What if you gave a standard and nobody came?

Standards are a good thing, and open standards are even better, but do I really have a standard just because I say so? Some of the most successful standards are de facto standards — standards that have become so because a product has been accepted by the market and become the paragon against which others are judged. Linux could not exist without Unix having first established a de facto standard.

On the other hand, proprietary standards can fail to take hold because the market does not accept them. The classic example here is Beta vs. VHS — it is widely accepted that despite Beta being a better quality format, Sony's refusal to open (even license) its standard, let VHS dominate in the marketplace.
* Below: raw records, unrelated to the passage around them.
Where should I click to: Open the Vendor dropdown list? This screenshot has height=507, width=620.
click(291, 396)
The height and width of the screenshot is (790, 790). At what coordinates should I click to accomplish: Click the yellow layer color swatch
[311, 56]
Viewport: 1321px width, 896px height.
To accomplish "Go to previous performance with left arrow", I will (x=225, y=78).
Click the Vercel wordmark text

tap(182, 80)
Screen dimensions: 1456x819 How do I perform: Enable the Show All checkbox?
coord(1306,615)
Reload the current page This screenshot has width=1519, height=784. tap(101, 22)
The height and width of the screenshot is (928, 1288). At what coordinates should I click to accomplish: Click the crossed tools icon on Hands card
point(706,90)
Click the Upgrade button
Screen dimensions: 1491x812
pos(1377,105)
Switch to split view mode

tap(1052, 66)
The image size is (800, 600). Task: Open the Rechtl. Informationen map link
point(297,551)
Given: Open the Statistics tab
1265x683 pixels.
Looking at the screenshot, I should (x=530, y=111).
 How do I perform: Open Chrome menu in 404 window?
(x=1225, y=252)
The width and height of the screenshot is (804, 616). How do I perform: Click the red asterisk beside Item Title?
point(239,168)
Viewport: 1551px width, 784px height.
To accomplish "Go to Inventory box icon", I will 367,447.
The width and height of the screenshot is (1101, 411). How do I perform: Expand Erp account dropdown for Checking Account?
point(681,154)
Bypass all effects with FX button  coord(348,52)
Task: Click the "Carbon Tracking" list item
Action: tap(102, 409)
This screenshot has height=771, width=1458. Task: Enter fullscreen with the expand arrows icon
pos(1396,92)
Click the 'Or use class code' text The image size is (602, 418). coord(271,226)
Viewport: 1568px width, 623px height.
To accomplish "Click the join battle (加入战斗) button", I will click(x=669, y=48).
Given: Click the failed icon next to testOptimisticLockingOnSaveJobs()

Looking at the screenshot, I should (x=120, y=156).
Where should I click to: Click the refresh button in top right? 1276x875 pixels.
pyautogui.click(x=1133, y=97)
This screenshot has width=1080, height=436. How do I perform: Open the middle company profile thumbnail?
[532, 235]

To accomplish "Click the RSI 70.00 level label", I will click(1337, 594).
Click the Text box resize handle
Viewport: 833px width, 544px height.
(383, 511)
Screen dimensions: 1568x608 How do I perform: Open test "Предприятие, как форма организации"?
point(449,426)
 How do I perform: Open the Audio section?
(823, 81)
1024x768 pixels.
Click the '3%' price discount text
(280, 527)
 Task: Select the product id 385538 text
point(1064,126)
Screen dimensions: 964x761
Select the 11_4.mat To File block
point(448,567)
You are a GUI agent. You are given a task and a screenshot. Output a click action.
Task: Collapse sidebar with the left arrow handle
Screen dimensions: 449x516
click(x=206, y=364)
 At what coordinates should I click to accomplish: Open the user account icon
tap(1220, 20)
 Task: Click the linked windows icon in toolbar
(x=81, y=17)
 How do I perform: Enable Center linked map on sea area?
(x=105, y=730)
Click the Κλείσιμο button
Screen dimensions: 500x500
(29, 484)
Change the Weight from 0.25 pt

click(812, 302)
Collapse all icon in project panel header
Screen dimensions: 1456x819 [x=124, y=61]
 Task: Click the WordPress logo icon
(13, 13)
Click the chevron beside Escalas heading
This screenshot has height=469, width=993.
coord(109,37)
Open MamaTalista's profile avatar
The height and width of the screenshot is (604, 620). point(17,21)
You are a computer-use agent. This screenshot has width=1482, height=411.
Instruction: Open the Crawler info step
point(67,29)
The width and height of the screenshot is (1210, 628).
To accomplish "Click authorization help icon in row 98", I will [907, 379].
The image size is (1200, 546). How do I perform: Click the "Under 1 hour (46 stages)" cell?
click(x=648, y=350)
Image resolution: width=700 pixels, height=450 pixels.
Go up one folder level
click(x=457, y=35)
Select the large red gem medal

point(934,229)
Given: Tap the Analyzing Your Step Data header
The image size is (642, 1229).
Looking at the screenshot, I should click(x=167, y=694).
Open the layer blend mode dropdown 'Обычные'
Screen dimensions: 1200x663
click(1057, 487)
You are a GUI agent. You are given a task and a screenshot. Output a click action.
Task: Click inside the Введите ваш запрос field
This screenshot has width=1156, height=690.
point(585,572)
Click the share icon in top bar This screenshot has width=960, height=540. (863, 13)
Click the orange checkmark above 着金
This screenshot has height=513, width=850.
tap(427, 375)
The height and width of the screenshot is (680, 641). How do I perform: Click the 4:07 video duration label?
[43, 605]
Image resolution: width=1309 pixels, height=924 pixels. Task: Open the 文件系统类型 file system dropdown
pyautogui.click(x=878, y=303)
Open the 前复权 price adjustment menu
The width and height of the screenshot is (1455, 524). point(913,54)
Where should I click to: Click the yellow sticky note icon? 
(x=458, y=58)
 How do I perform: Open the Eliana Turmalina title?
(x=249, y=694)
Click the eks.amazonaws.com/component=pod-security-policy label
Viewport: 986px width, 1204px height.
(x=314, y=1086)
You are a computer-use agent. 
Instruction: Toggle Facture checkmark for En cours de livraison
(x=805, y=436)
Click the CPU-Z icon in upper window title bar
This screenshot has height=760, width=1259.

Postscript and Java are interesting standards to compare. Adobe has retained control of the Postscript standard, but because Postscript has to have an interface to page layout programs that is well-specified, third parties have been able to create Postscript emulators, competing with Adobe's proprietary implementation. Adobe has retained market share by continuing to provide value — Adobe's engine remains the touchstone against which all other emulators are judged.

Sun has waffled on whether to relinquish control of Java to ECMA in an attempt to gain greater acceptance while preventing the divergence that plagued Lisp and Unix in the early 70's. Sun has had less success than Adobe in licensing "true" Java, perhaps because the value is less clear.

The question is: when developing a new product, at what point do I want to standardize it?